_Work instruction:_ Quote the lines of the data below verbatim, beginning at the line that contains "700x393 pixels. How" and ending at the last line, both included, and excluding pictures.

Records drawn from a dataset
----------
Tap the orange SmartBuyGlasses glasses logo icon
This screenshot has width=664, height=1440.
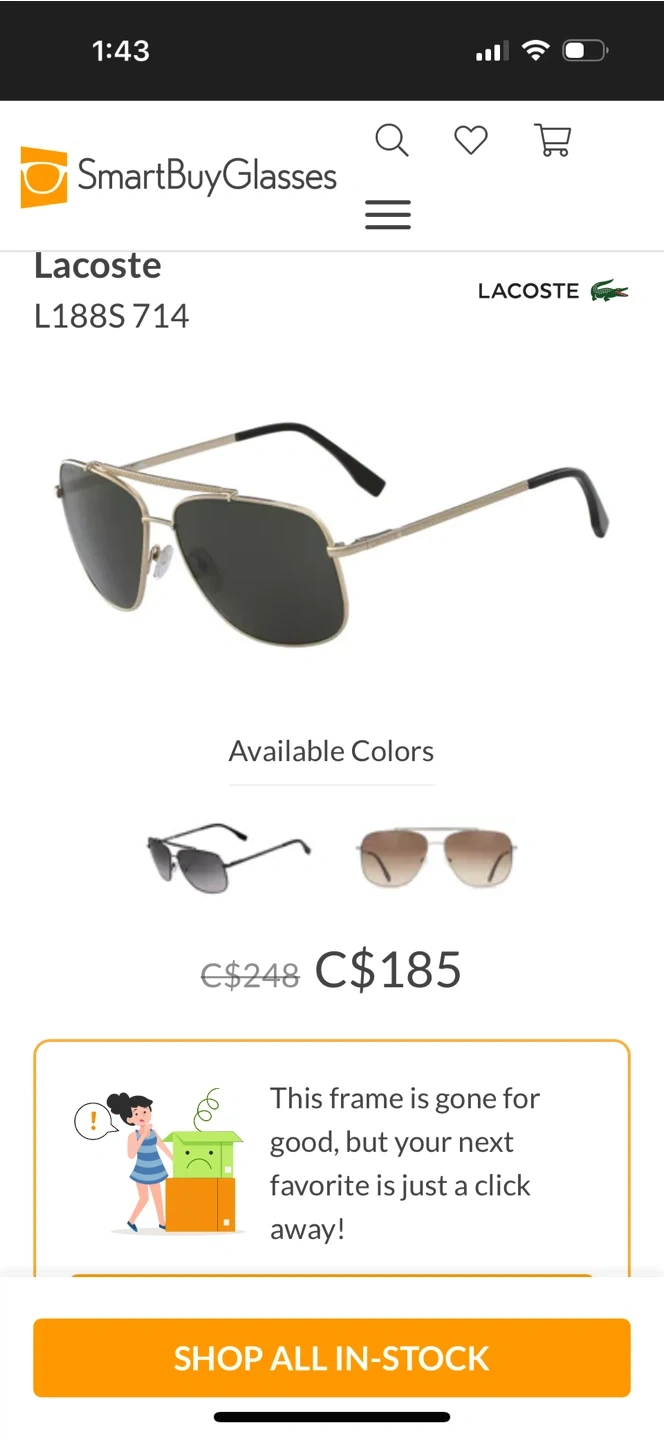pos(44,177)
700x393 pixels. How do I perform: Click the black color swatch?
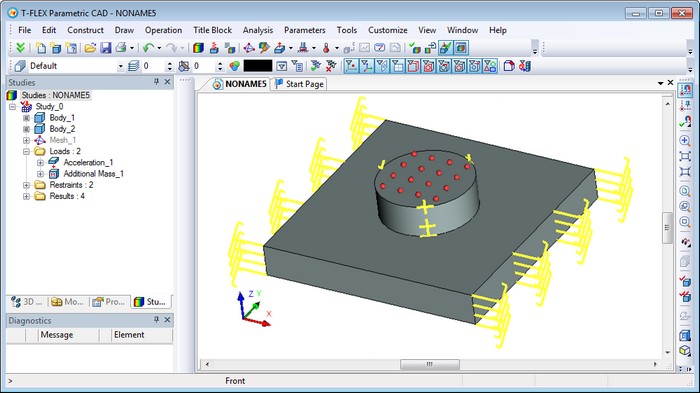tap(258, 66)
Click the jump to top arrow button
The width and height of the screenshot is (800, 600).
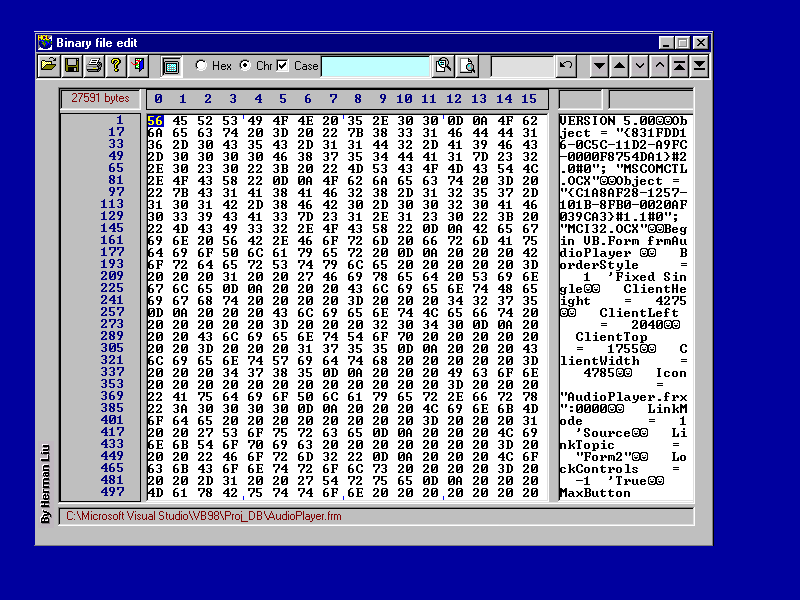[679, 66]
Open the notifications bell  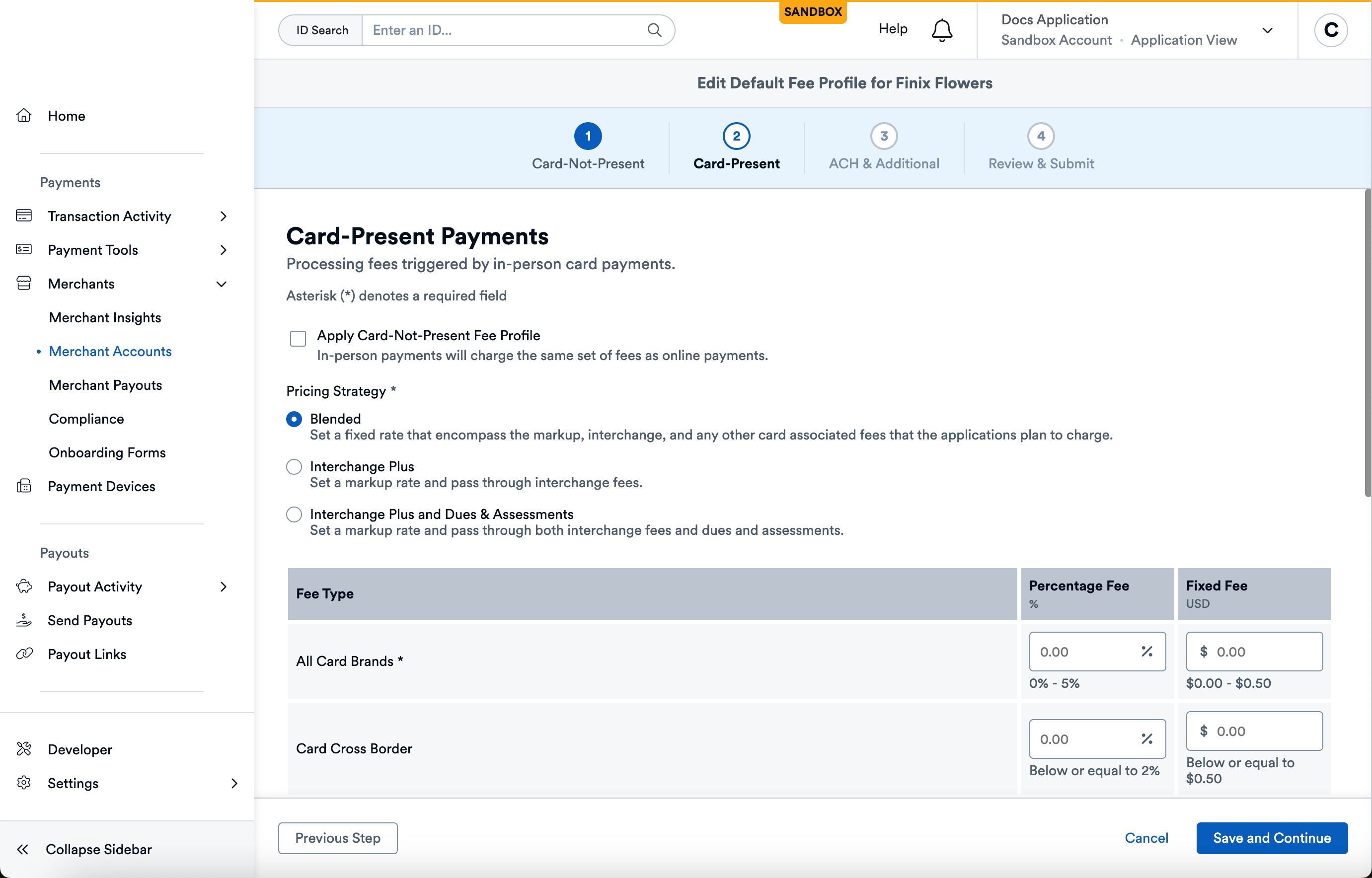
----------
_Expected answer:_
700x393 pixels. How do I perform: Click the black color swatch?
tap(258, 66)
Click the jump to top arrow button
The width and height of the screenshot is (800, 600).
[679, 66]
Open the notifications bell  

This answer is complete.